Al Teatro Goldoni di Venezia, nell’ambito della stagione di prosa 2012-2013, andrà in scena il 9 gennaio alle 20.30 il Macbeth di William Shakespeare nella traduzione di Nadia Fusini, con la regia di Andrea De Rosa. Lo spettacolo, prodotto dalla Fondazione del Teatro Stabile di Torino insieme allo Stabile del Veneto, è interpretato da Giuseppe Battiston, Frédérique Loliée, Ivan Alovisio, Marco Vergani, Riccardo Lombardo, Stefano Scandaletti, Valentina Diana, Gennaro Di Colandrea. Lo spazio scenico è di Nicolas Bovey e Andrea De Rosa, i costumi di Fabio Sonnino, le luci di Pasquale Mari, il suono di Hubert Westkemper.
Dopo il successo de La Tempesta, interpretato da Umberto Orsini, e dopo la fortunata regia lirica del Macbeth di Giuseppe Verdi, Andrea De Rosa affronta la tragedia più breve di William Shakespeare scegliendo due intensi interpreti per le parti principali: Frédérique Loliée e Giuseppe Battiston. Macbeth è uno dei personaggi più attuali del corpus shakespeariano: il contrasto tra pensiero e azione, la percezione di essere intrappolato in una rete di incubi soffocanti, la disperazione, il conflitto tra ambizione e senso di giustizia, l’essere preda di un ingranaggio infernale di fronte al quale il libero arbitrio deve arrendersi, sono i termini per l’identificazione con la nostra parte più oscura, il nostro demone personale. La sua Lady, stretta tra la determinazione nell’essere motore di violenza e i lacerti di una dolcezza che emerge da un tempo lontano, fragile e compassionevole, crolla quando ha finalmente ottenuto il titolo di regina, incapace di uscire da una nevrosi che la renderà una figura speciale agli occhi di Sigmund Freud nel suo celebre saggio del 1916.

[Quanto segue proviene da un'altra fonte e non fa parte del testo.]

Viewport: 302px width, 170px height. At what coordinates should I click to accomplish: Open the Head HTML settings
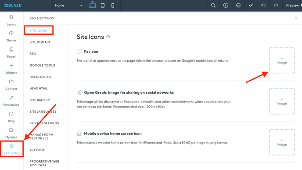point(38,89)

«Quando ho lavorato alla messa in scena dell’opera di Giuseppe Verdi, nel 2008, mi tornava spesso in mente la frase di un filosofo che diceva che, tra tutti i mali, il peggiore che si possa immaginare è quello che i nostri desideri si avverino – afferma De Rosa -. Ho capito il senso di questo paradosso solo di fronte a Macbeth. Quello che le streghe gli rivelano, è il suo desiderio più nascosto e inconfessabile». Il suo tragico destino è legato indissolubilmente «all’avverarsi di quel desiderio». «Lontano da qualunque anacronistica tentazione psicanalitica, penso che sia lì, nel dire i propri sogni e desideri, che il lato oscuro di Macbeth prende forma (nella raffinata indagine psicologica medievale si fa chiaro che nei sogni non si agisce, ma si viene agiti). È lì che il lato più misterioso dell’esistenza si affaccia, in forma di visione, di felicità, di terrore», conclude il regista.